Acontece que muita gente se denomina psicanalista e não passa por essa experiência em institutos ou escolas ditas oficiais. E muitas dessas pessoas estudam a psicanalise, fizeram/fazem análise pessoal e supervisão de pacientes; ou seja, submetem-se também ao tripé psicanalítico. No Brasil muito da literatura psicanalítica está associada a estes psicanalistas: Jurandir Freire Costa, Benilton Bezerra Jr., Renato Mezan, Caio Prado Jr., Luiz Roberto Monzani, Daniel Kupermann e outros que geralmente estão associados a universidades que produzem ciência psicanalítica e a difundem de maneira muito importante. Agora eu pergunto: esses autores importantes não são psicanalistas? São psicanalistas teóricos? São psicanalistas não clínicos? São psicoterapeutas psicanalíticos?

Kupermann (3) cria o termo transferências nômades, para condensar a ideia de que vivemos em um período de diluição dos mitos criados em torno das figuras dos grandes mestres (Freud, Klein, Lacan e etc). Ainda, experimentamos um período de abertura político institucional que favorece ou mesmo permite que pessoas e ideia circulem livremente sem necessariamente filiar-se a grupos específicos ou terem que defende-los. Este Zeitgeist favorece a criação de formas organizacionais mais abertas e ventiladas, aliviando o sufocamento e a opressão de um convívio institucional superegóico vivido e exigido nas associações psicanalíticas.

“A tendência ao pluralismo permite, assim, o trânsito por diferentes teorias, mestres e mesmo associações psicanalíticas, caracterizando uma espécie de nomadismo teórico-institucional no qual a fixidez dos lugares previamente estabelecidos é abalada.
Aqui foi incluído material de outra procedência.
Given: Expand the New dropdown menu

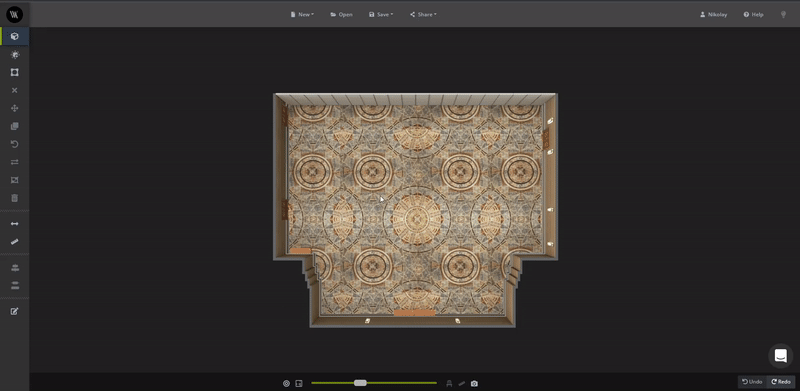Looking at the screenshot, I should pos(302,15).
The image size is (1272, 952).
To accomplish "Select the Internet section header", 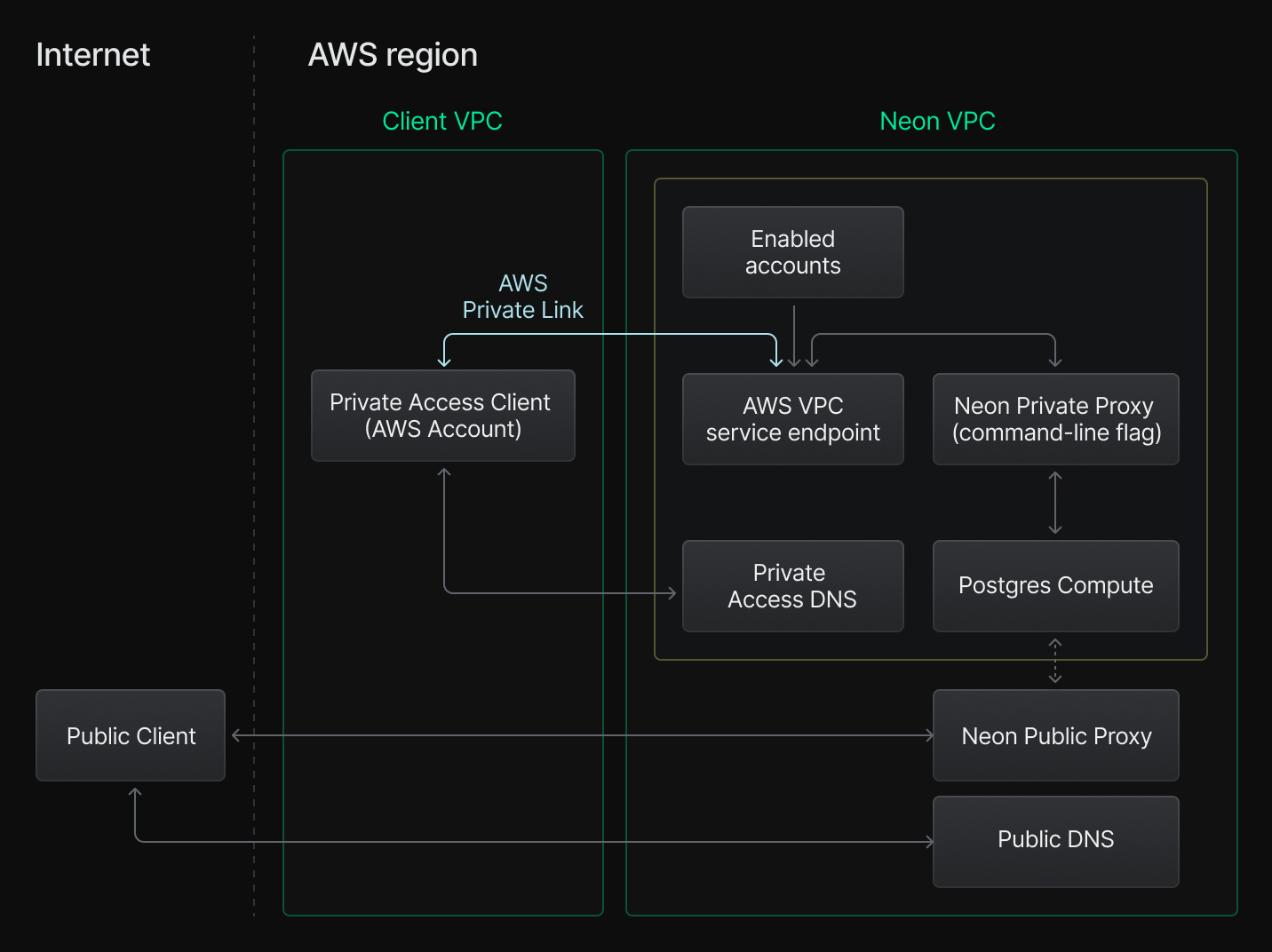I will [92, 55].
A condição afetiva para o surgimento deste novo arranjo institucional é a emergência de um arranjo transferencial inédito na história da psicanálise: a transferência nômade no campo psicanalítico (3, grifo meu)

Assim, questiono se o espírito do nosso tempo continua a ser o reflexo das transferências nômades apontado por Kupermann, ou se (re)vivemos um período de fechamento - em que a busca de garantias certificadoras sobrepujam a psicanálise em si; com finalidade de obter um selo de qualidade para o mercado, um “plus” no marketing pessoal e um reforço na segurança narcísica tão difícil de conseguir em épocas de modernidade liquida.  Esse questionamento pode ser objeto de pesquisa mais detalhada.   

Enquanto não pesquisamos, posso arriscar que um psicanalista, desde que decide considerar-se um, está sempre em uma corda bamba. Equilibra-se nela com auxílio de sua análise pessoal, supervisão e estudo.


REFERÊNCIAS BIBLIOGRÁFICAS

(1)    CLAIRE-MARINE FRANCOIS-PONCET. The French model of psychoanalytic training: Ethical conflicts. Int J Psychoanal (2009) 90: 1419–1433               

(2)    OTTO F. KERNBERG. The coming changes in psychoanalytic education: Part I. Int J Psychoanal 2006; 87:1649–73

(3)    DANIEL KUPERMANN. Transferências Cruzadas: Uma história da psicanálise e suas instituições. Rio de Janeiro, Revan, 1996.